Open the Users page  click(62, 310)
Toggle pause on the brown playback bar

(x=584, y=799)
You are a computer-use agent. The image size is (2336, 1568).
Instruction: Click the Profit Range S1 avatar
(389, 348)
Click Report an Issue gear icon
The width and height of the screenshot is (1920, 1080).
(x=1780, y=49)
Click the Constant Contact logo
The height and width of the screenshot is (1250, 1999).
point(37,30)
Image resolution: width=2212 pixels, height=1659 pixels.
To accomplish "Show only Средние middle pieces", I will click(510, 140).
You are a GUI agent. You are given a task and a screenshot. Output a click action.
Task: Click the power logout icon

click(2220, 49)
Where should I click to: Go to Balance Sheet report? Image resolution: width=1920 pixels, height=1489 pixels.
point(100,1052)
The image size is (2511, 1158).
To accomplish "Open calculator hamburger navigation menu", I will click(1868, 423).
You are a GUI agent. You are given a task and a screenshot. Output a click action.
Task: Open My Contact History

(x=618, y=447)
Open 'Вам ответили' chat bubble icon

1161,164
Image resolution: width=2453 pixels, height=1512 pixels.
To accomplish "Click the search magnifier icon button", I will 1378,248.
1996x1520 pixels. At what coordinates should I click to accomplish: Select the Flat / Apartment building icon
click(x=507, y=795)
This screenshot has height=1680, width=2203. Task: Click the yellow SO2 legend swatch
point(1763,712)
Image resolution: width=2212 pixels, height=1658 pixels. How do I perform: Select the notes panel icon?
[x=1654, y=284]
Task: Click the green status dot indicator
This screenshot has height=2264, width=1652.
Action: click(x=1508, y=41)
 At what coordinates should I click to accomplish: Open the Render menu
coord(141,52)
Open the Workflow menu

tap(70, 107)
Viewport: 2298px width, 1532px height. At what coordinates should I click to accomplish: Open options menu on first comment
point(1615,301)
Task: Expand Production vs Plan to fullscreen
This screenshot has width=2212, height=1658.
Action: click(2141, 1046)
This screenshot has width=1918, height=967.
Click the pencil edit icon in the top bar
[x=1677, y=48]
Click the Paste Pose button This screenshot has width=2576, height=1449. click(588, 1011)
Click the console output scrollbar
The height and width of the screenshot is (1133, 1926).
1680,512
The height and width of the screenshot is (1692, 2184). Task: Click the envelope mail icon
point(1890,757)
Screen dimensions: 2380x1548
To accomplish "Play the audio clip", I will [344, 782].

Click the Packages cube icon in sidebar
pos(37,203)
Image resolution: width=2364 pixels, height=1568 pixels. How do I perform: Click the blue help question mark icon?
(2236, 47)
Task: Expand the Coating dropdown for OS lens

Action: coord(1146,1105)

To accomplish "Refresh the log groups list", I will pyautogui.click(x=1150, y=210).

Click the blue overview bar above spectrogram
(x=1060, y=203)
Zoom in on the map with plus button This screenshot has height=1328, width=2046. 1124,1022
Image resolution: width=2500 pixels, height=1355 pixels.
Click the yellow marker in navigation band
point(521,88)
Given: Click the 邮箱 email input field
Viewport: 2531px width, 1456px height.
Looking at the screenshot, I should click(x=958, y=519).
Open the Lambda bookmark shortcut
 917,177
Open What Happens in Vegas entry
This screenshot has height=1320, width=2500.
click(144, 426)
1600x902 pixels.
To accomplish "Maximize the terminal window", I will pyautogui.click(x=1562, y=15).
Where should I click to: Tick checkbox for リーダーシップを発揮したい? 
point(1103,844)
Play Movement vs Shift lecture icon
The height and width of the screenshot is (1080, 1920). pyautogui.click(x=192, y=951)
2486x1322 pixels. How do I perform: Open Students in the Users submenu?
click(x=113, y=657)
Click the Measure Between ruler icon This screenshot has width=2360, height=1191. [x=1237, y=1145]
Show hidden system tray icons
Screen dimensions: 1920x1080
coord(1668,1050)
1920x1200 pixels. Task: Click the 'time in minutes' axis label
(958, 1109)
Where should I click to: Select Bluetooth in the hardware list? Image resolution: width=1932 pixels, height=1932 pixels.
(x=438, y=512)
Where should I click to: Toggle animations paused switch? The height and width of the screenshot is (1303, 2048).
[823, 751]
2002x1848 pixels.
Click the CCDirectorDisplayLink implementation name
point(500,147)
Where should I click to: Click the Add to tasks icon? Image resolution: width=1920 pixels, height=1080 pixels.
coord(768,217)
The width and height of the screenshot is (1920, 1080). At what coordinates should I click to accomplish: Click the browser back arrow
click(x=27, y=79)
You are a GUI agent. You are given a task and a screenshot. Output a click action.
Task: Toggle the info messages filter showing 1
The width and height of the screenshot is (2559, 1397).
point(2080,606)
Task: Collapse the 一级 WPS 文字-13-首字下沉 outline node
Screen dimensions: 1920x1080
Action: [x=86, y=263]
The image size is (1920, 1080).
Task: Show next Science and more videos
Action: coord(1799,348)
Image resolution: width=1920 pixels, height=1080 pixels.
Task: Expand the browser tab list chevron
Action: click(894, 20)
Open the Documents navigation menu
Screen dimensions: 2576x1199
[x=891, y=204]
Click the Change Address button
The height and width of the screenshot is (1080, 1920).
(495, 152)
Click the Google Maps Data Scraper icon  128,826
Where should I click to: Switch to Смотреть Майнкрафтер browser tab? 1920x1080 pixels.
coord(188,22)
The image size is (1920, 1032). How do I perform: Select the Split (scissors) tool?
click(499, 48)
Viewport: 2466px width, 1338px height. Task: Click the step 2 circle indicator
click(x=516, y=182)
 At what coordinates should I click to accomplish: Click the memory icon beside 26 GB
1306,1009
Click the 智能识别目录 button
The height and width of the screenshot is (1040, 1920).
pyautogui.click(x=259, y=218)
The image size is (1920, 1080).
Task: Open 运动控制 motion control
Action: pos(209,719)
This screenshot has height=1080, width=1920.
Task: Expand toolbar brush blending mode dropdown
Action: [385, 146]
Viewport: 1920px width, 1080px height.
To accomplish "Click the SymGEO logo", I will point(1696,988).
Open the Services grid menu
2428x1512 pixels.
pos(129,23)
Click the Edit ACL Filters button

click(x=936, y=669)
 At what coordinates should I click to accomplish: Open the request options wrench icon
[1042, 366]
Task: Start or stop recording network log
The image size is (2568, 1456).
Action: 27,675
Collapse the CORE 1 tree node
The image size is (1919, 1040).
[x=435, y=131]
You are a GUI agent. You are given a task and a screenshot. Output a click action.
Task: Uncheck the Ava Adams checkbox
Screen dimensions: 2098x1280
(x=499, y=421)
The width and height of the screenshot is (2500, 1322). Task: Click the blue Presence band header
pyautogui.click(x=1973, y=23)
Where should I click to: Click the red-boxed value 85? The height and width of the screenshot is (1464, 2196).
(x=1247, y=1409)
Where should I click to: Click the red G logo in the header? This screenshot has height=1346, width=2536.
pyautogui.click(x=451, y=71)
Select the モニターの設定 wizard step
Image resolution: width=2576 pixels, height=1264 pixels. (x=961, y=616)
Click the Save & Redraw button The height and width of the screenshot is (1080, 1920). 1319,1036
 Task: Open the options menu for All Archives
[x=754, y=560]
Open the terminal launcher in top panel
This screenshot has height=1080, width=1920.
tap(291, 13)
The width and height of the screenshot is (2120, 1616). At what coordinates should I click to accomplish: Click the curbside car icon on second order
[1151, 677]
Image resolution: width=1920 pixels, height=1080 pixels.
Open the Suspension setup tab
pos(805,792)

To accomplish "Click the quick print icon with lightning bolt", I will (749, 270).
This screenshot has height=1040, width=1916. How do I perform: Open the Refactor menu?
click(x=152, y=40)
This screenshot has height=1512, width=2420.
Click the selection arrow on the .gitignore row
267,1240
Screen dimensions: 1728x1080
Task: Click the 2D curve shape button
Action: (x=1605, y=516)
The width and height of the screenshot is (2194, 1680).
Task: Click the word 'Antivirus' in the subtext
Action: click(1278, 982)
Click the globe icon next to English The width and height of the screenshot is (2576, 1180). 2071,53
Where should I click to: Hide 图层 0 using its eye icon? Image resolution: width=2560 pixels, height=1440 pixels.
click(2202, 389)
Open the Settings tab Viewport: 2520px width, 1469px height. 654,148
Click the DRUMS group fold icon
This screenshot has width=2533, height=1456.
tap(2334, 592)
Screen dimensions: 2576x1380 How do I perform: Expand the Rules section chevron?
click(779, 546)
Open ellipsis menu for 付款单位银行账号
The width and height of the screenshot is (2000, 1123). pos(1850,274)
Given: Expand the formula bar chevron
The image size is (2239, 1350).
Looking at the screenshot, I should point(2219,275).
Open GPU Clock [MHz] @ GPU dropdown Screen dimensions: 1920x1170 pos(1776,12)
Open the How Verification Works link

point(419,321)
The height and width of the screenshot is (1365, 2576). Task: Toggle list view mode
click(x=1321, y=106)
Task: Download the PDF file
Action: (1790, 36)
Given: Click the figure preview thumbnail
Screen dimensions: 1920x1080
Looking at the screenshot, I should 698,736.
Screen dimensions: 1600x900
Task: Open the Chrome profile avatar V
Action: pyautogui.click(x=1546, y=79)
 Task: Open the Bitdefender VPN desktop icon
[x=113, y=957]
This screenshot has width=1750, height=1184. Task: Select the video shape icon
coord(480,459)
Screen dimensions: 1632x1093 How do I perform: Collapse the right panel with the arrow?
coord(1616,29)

▬▬▬▬▬▬▬▬▬▬

WHAT YOU WILL DO:
Your answer must be a copy of every line in the data above that holds the string "terminal".

TASK SOLUTION:
To accomplish "Maximize the terminal window", I will pyautogui.click(x=1562, y=15).
Open the terminal launcher in top panel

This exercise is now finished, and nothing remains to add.